O que se pede | No trecho fornecido, quem assina o texto sobre Insones?

Trecho fornecido |
Insones - a vertigem em alta voltagem

Por Marco Vasques e Rubens da Cunha

Se é detectável uma névoa de empáfia e arrogância em certos departamentos de artes, e se tal oxigênio vem, muitas vezes, incentivado e acompanhado pelo mestre, soberano do saber que cria sua vassalagem a sua imagem e semelhança, é igualmente verificável, nos mesmos departamentos uma onda de criatividade, de invenção, de rebeldia, de desejo real de não se sujeitar à temerosa atmosfera que asfixia o momento em que nos situamos.

Dados para análise |
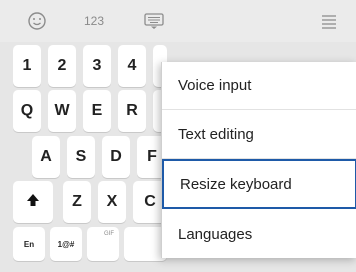  I want to click on menu-item-resize-keyboard: Resize keyboard, so click(259, 184).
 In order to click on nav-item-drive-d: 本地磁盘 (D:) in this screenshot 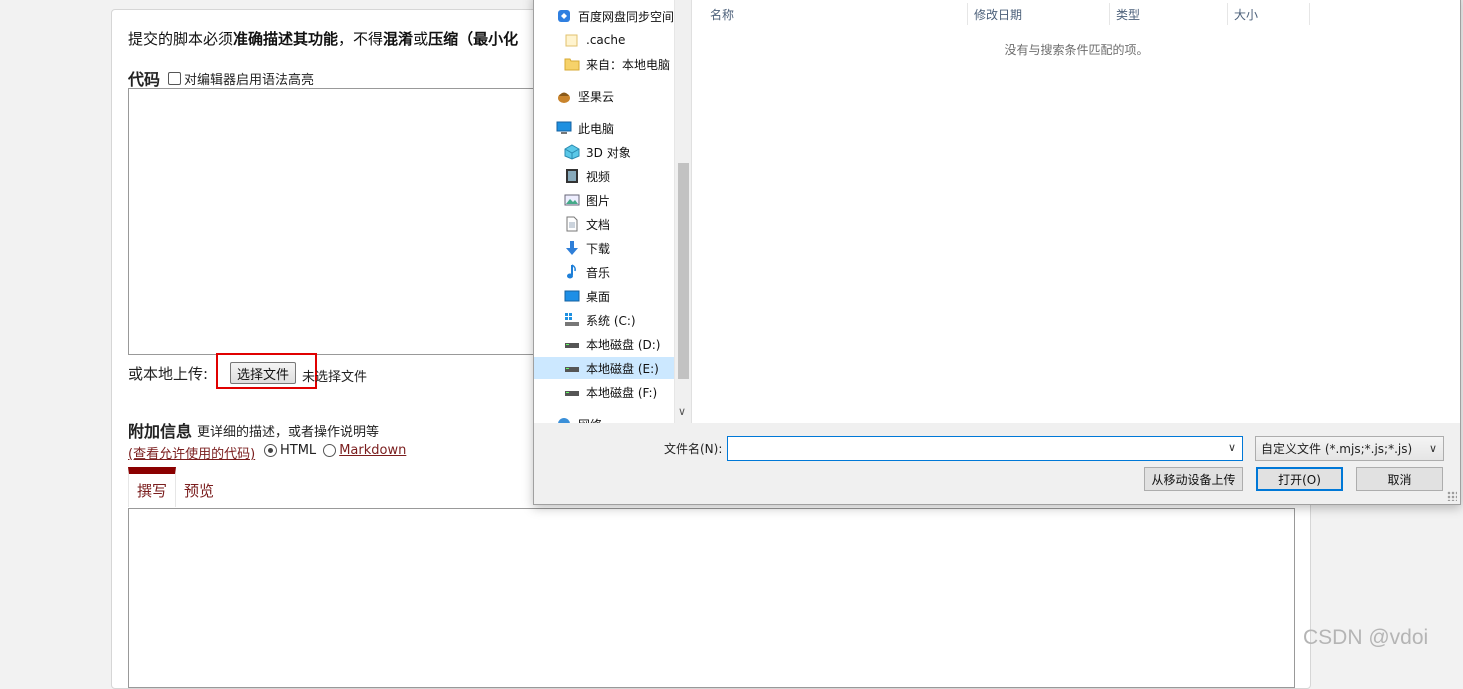, I will do `click(612, 344)`.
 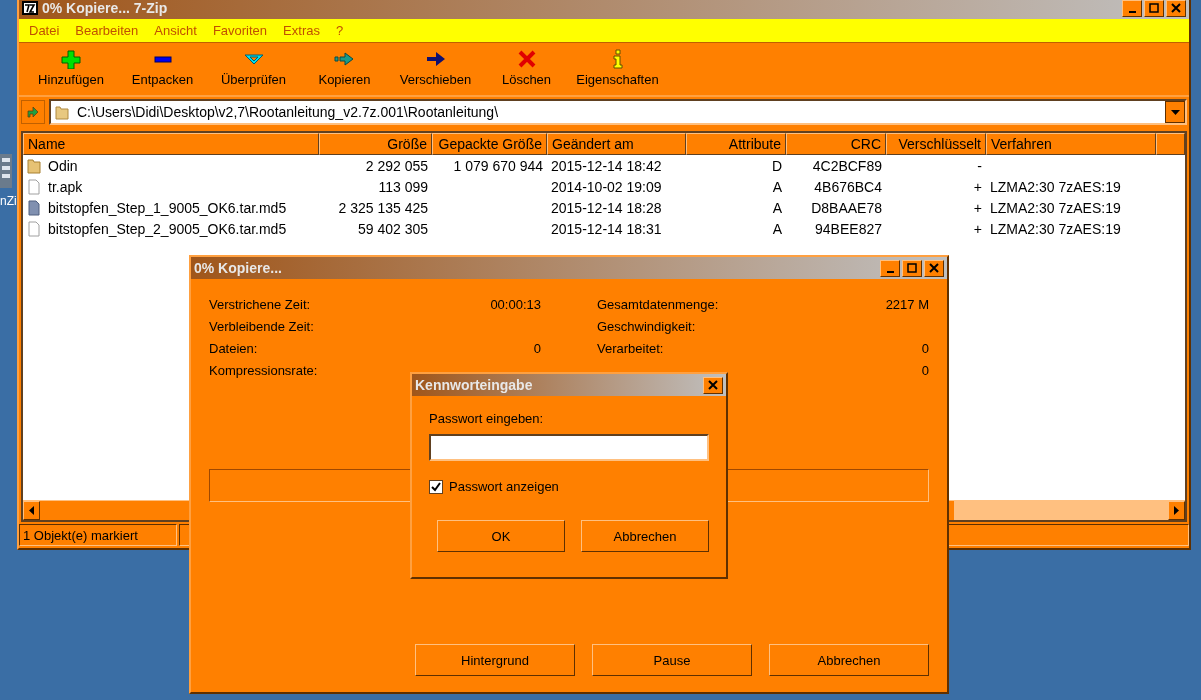 What do you see at coordinates (30, 8) in the screenshot?
I see `app-icon` at bounding box center [30, 8].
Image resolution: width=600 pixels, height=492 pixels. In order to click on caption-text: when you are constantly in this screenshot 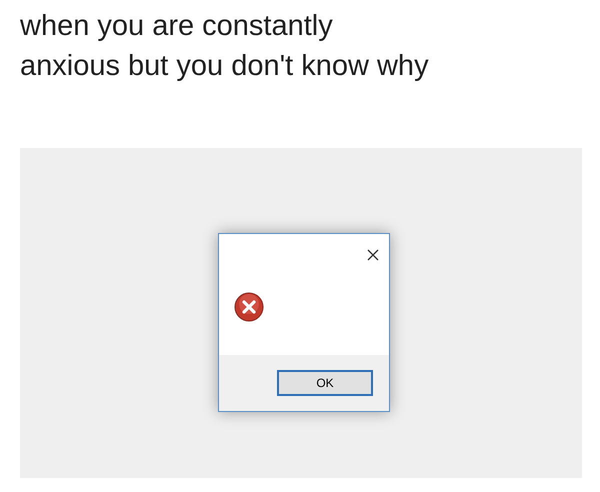, I will do `click(176, 26)`.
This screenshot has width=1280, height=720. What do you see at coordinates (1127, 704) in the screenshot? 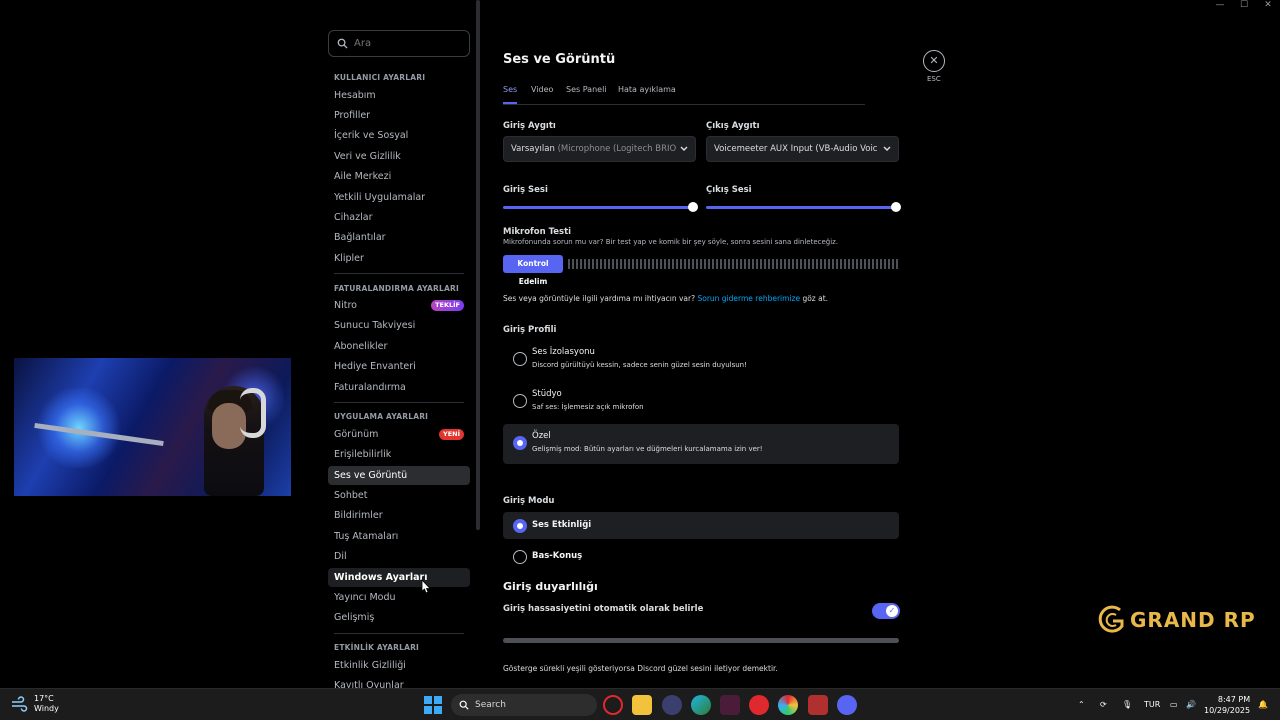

Resposta da tarefa | Marco Vasques e Rubens da Cunha.